Hives Allergy Immunology SOAP Note Transcription Sample Report
SUBJECTIVE: The patient is a (XX)-year-old woman who we have been asked to see. Fourteen days ago, the patient awoke with itching. Soon thereafter, she was experiencing generalized hives. Since that time, she has had hives almost every day, except when she was on prednisone. On one occasion, she had the lower lip swelling. On one occasion, she woke up and sensed that she was having some difficulty breathing.
The evening before the onset of itching and hives, the patient ingested a restaurant meal consisting of red wine, an all green salad with oil and vinegar dressing, potato gnocchi with tomato sauce and antipasto. She had a bite of corned beef. Associated with the itching and hives has been a sense of acid reflux, which initially was intense and has been somewhat persistent.
Ten days ago, she started six-day prednisone taper of 60, 50, 40, 30, 20 and 10 daily respectively. When she got down to 20 mg, the itching and hives recurred.

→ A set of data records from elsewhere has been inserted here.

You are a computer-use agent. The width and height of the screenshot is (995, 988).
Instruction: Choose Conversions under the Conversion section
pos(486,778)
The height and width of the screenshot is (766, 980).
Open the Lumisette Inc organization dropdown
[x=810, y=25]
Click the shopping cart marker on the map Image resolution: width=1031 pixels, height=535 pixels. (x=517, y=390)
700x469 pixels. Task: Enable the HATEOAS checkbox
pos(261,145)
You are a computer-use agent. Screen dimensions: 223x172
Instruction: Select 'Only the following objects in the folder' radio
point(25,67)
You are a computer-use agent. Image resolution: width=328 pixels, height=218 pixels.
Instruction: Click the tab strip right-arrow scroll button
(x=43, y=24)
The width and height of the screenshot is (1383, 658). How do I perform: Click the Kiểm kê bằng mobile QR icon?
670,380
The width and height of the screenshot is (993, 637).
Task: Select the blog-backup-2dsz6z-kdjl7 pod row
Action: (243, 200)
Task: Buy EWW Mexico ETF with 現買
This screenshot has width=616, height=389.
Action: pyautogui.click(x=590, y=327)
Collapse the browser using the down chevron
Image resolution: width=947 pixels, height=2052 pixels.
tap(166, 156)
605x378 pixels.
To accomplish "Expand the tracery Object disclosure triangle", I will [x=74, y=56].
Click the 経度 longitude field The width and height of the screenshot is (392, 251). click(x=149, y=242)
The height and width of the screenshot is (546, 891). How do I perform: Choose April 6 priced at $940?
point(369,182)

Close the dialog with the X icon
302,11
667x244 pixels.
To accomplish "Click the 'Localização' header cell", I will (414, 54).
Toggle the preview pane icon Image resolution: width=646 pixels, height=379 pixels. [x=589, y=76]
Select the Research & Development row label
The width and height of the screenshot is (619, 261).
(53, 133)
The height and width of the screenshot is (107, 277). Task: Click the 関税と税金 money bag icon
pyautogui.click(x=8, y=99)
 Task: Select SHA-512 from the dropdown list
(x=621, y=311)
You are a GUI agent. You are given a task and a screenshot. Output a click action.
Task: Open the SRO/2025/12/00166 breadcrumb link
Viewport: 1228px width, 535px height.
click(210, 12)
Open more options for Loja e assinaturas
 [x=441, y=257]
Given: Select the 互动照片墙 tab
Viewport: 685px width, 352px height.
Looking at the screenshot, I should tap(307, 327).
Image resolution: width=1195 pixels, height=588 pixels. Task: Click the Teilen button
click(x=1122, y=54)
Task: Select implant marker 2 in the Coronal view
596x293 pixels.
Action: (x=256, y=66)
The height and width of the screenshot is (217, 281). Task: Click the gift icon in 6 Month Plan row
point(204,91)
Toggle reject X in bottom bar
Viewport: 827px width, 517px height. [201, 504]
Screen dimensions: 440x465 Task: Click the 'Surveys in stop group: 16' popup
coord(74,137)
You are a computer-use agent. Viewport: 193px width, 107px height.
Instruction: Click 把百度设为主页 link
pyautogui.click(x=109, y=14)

For the past 20 years, the patient has experienced intermittent episodes of hives and swelling. Her last episode was two to three years ago. Early on, she was evaluated by Dr. John Doe and Dr. Jane Doe. Aspirin/salicylate allergy was presumed. She was told to avoid aspirin and certain foods containing salicylates. It was found subsequently that she was able to ingest some of the salicylate-containing foods with apparent impunity. She also avoids pepperoni pizza, which on one occasion seemed to provoke hives. She also seems to experience hives with upper respiratory infections.
At the onset, the patient was taking metoprolol 12.5 mg at bedtime. She has a history of PVCs. She was also taking simvastatin 20 mg daily, calcium with vitamin D, glucosamine/chondroitin sulfate and a multivitamin.
She has a history of sulfur-inducing hives and a questionable history of penicillin allergy. She denies a history of bee sting allergy. Her sister has seasonal allergic rhinitis. She denies a history of relatively frequent upper respiratory infections, pneumonia or childhood eczema. She had hay fever earlier in life but has been considerably better in recent years. Cat, rabbit and horse exposure will induce hay fever-like symptoms.
As a child, with upper respiratory infection, she would wheeze. In her teens, with the intense cat exposure, her chest would become tight. She has been treated for bronchitis in the past but not recently. She was a cigarette smoker for 10 years, up to 10 cigarettes a day. She stopped 20 plus years ago.
At home, there are no animals. She works at home.
OBJECTIVE: Well-developed, well-nourished woman in no acute distress. Blood pressure 124/72, pulse 82 and regular, height 66 inches, weight 195 pounds, pain score 6. The conjunctivae, tympanic membranes, auditory canals, nasal mucosa and septum were within normal limits. The oropharynx was clear. Neck examination revealed no palpable thyroid, lymph nodes or masses. The lungs were clear. Heart examination at the base was within normal limits. Her skin was very dermatographic with occasional urticarial lesion.
ASSESSMENT AND PLAN: The patient has chronic idiopathic urticaria. She is also likely experiencing increased signs and symptoms of gastroesophageal reflux disease due to histamine release. We have requested a hive panel, total IgE and RAST to several suspected foods as well as foods common to her diet.
We have started her on a regimen of 10 mg of Zyrtec and 300 mg of ranitidine every 12 hours taking hydroxyzine 25 mg t.i.d. p.r.n. She will stop all of the medications except for metoprolol and simvastatin. We plan to see her in 2 to 3 weeks. If she worsens on this regimen, we will give her a Medrol Dosepak. We asked her to call on a p.r.n. basis.